(Saved entries)
::::::::::

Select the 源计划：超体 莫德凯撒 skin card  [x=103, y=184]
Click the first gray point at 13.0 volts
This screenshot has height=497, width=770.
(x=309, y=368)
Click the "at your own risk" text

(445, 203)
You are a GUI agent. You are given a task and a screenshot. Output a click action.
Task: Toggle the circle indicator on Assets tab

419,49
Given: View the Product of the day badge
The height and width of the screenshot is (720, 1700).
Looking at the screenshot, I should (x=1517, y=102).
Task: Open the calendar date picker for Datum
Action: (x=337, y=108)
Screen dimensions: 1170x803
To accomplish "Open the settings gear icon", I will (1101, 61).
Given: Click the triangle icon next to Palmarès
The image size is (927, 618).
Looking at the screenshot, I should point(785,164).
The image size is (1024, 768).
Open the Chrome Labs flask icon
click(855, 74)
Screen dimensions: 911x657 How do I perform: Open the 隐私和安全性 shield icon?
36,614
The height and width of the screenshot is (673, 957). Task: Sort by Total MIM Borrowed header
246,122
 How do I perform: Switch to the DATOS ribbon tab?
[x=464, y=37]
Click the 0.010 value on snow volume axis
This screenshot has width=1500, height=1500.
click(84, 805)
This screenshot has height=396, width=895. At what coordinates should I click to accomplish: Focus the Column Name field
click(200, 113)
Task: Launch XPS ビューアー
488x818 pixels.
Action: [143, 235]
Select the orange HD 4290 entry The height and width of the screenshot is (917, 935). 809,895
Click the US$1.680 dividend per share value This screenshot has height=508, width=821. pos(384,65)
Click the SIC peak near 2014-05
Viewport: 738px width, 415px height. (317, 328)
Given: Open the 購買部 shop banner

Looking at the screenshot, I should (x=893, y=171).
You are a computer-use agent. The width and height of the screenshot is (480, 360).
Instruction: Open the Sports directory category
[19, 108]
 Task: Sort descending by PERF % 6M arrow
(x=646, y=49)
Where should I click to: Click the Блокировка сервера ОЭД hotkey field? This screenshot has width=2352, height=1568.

::::::::::

• Your goal
Please retype each entry above exactly as it is written.

• Exercise output
Select the 源计划：超体 莫德凯撒 skin card  [x=103, y=184]
Click the first gray point at 13.0 volts
This screenshot has height=497, width=770.
(x=309, y=368)
Click the "at your own risk" text

(445, 203)
You are a GUI agent. You are given a task and a screenshot. Output a click action.
Task: Toggle the circle indicator on Assets tab

419,49
Given: View the Product of the day badge
The height and width of the screenshot is (720, 1700).
Looking at the screenshot, I should (x=1517, y=102).
Task: Open the calendar date picker for Datum
Action: (x=337, y=108)
Screen dimensions: 1170x803
To accomplish "Open the settings gear icon", I will (1101, 61).
Given: Click the triangle icon next to Palmarès
The image size is (927, 618).
Looking at the screenshot, I should point(785,164).
The image size is (1024, 768).
Open the Chrome Labs flask icon
click(855, 74)
Screen dimensions: 911x657 How do I perform: Open the 隐私和安全性 shield icon?
36,614
The height and width of the screenshot is (673, 957). Task: Sort by Total MIM Borrowed header
246,122
 How do I perform: Switch to the DATOS ribbon tab?
[x=464, y=37]
Click the 0.010 value on snow volume axis
This screenshot has width=1500, height=1500.
click(84, 805)
This screenshot has height=396, width=895. At what coordinates should I click to accomplish: Focus the Column Name field
click(200, 113)
Task: Launch XPS ビューアー
488x818 pixels.
Action: [143, 235]
Select the orange HD 4290 entry The height and width of the screenshot is (917, 935). 809,895
Click the US$1.680 dividend per share value This screenshot has height=508, width=821. pos(384,65)
Click the SIC peak near 2014-05
Viewport: 738px width, 415px height. (317, 328)
Given: Open the 購買部 shop banner

Looking at the screenshot, I should (x=893, y=171).
You are a computer-use agent. The width and height of the screenshot is (480, 360).
Instruction: Open the Sports directory category
[19, 108]
 Task: Sort descending by PERF % 6M arrow
(x=646, y=49)
Where should I click to: Click the Блокировка сервера ОЭД hotkey field? This screenshot has width=2352, height=1568.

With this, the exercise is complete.